''Cmo ests?" ''How are you?" Kiera Campbell, a former Arlington Spanish teacher, asked four Arlington elementary school students who were seated with her on the set of the local cable public access studio.
''Bien," said Ysabela Campbell-Breen, 6, Campbell's daughter, and a Bishop School first-grader. ''But I'm also hot!"
Despite the heat from the television lights, the young students didn't wilt during the recording of one of the first installments of ''Hola Arlington!" a new Spanish language instruction program premiering on
In a segment filled with bilingual banter about ''La Familia," Campbell taught the Spanish words for relatives, including grandmother, ''la abuela," and grandfather, ''el abuelo." The children also sang songs, listened to a story, and drew pictures.
Billed as a way to ''learn Spanish with your friends," the cable TV project aims to fill a void in Arlington's seven elementary schools. After a five-year run and serving more than 2,200 students, the Spanish language instruction program was cut by the cash-strapped school district this school year.
''Hola, Arlington!" is the brainchild of the Arlington Spanish Network, a group of some 100 parents and community volunteers formed two years ago to support Spanish in the elementary grades. It's the centerpiece of a broader effort to sustain the momentum generated by the defunct school program by exposing young students to a foreign language and new cultures.
The cable television program will air on Comcast Channel 8. Campbell and Siobhan Foley, another former Arlington Spanish teacher, who are being paid through the Arlington Education Enrichment Fund, together with volunteer Agustina Gomez Victorica, a student teacher, will lead the small classes using the original curriculum and lesson plans.
Charlotte Pierce, the coordinator of the Spanish network, said the half-hour show will start airing next week. It will run seven days a week at 7 a.m. and on Monday, Wednesday, and Friday at 3 p.m. The Spanish network has produced seven classroom segments so far and will add animation and on-location elements. It plans to air a different program every week.
In addition to showing the program on cable television and in public screenings, the Spanish network also plans to make videocassettes and DVDs available in school and town libraries.
''Hola, Arlington!" will feature cameo appearances by police officers, firefighters, and selectmen and segments at area landmarks and supermarkets. In addition to the TV project, the group plans to reprise its ''Fiesta" of arts, crafts, music, and food that attracted 1,500 people and raised over $6,000 last spring to help fund the elementary school Spanish program until the end of the last school year. The group also plans to explore ties with parents in Chelsea's Latino community to confront a mutual problem, lack of school funding, said Spanish network member Juan Carlos Ferrufino.
Pierce said members of the Spanish network learned through their online discussion group that some parents had moved to Arlington, in part, because the school system offered Spanish classes in elementary schools.
''Parents have viewed it as a very, very valuable leg up on their kids' education, " said Pierce.

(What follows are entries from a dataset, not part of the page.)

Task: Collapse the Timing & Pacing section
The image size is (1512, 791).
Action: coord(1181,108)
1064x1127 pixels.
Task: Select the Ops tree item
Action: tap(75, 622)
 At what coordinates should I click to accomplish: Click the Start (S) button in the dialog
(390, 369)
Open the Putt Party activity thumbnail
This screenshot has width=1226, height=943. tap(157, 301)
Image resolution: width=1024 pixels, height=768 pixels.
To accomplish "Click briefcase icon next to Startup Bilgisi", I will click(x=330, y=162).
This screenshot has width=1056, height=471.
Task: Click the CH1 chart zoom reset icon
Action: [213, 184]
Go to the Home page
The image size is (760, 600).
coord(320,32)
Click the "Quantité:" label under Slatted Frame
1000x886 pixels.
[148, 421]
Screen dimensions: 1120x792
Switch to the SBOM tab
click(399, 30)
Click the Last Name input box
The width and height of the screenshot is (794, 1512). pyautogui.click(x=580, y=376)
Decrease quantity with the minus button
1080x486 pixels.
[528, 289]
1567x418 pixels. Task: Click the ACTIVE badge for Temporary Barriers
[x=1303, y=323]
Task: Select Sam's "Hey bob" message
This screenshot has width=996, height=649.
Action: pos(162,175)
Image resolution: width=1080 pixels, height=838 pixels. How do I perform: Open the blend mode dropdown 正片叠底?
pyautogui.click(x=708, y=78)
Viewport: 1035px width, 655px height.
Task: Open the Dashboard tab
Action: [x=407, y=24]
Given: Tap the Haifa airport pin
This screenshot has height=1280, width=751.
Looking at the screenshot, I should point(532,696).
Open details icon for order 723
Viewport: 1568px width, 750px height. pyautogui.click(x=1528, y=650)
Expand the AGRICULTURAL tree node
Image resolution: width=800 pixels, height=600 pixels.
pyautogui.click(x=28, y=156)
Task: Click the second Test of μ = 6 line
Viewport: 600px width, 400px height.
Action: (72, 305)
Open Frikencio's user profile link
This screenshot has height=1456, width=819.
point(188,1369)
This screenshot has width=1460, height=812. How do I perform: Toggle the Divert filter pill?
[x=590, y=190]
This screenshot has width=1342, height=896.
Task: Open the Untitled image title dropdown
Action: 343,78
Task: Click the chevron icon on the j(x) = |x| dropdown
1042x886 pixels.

When the program was cut, parents asked, ''What can we do to provide this for our kids?" Pierce said.
In response, the Spanish network decided to produce the cable access show so it could reach as many families as possible without requiring additional time or fee commitments.
''We would like to make it kind of easy," said Pierce.
Parents had no problem motivating children to participate.
''I like talking to people [who] I don't know through television," said Tano Mejia, 8, a Dallin School second-grader.
''I love Spanish and I love kids," said Madeline Brambilla, 15, an Arlington High sophomore and Spanish honors student working on the production crew to fulfill her community service requirement at the high school. ''It's really important to have them exposed to a different language and especially a really commonly used language like Spanish."
Campbell said elementary school students have great enthusiasm for learning a new language and researchers have shown that a child's brain is most receptive to language learning from infancy through the preteen years. Also, according to the Center for Applied Linguistics, a Washington, D.C.-based organization that promotes research and teacher education in linguistics, foreign language study boosts academic performance and often improves standardized test scores.
Judi Bohn, director of Arlington Partners in Education, a community liaison office of the Arlington public schools, and a Spanish network member, said it was parents who approached school officials about adding Spanish to the elementary school curriculum. The town funded the Spanish program, starting in 1999. Last year, an infusion of funds saved the program at the eleventh hour, but the three-year matching federal grant school officials relied on ended in August. With current budget woes, school officials had no means to finance a program that cost about $275, 000 last year.
''The lack of money is the root of all evil," said School Committee chairman Paul Schlichtman. ''We are just struggling to bring ourselves back to where we were before the bottom fell out" after recent state aid cutbacks, he said.
Schlichtman said parents have shown support for teaching Spanish in the elementary grades, but the school system has more critical priorities, including restoring high school electives and reducing class sizes. He said the Spanish network has understood the budget dilemma facing school officials and has ''worked toward collaboration, instead of packing the room and creating a mass movement to restore Spanish or else."